A empresa do Simples Nacional também tem limite de distribuição?
Tem. A isenção é limitada ao resultado da aplicação dos percentuais de presunção sobre a receita bruta, subtraído o valor devido no Simples relativo ao IRPJ. Assim como no Presumido, esse limite deixa de valer quando a empresa mantém escrituração contábil que evidencie lucro superior.
A taxação de dividendos incide sobre tudo ou só sobre o que passa de R$ 50 mil?
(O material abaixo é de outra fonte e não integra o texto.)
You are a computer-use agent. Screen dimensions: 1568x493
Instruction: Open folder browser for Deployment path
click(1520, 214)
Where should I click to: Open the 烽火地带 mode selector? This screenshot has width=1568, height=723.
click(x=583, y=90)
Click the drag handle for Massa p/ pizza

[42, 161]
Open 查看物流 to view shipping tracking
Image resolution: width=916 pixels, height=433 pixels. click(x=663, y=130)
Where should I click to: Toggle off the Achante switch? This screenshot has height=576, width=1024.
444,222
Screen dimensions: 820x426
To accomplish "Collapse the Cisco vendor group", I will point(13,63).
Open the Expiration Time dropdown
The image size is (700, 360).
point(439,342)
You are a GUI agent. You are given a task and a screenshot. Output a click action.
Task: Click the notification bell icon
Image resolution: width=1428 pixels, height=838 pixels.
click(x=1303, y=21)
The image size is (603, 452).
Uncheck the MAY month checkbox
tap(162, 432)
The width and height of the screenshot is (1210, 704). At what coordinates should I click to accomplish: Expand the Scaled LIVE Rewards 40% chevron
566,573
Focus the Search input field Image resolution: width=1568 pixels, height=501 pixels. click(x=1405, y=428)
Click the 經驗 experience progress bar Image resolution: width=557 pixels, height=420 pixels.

Sobre o total pago no mês. Quando a distribuição de uma mesma empresa a um mesmo sócio pessoa física supera R$ 50 mil no mês, a retenção de 10% incide sobre todo o valor pago, e não apenas sobre o excedente. Por isso o limite funciona como um degrau e o calendário de retiradas passou a importar.
O JCP entra nessa conta?
Entra apenas para quem apura pelo Lucro Real, porque é nesse regime que os juros sobre capital próprio são dedutíveis. Empresas do Simples e do Lucro Presumido não têm essa alavanca, já que a base de cálculo delas não parte do lucro contábil. Nesses casos, a equação se resolve entre pró-labore e distribuição.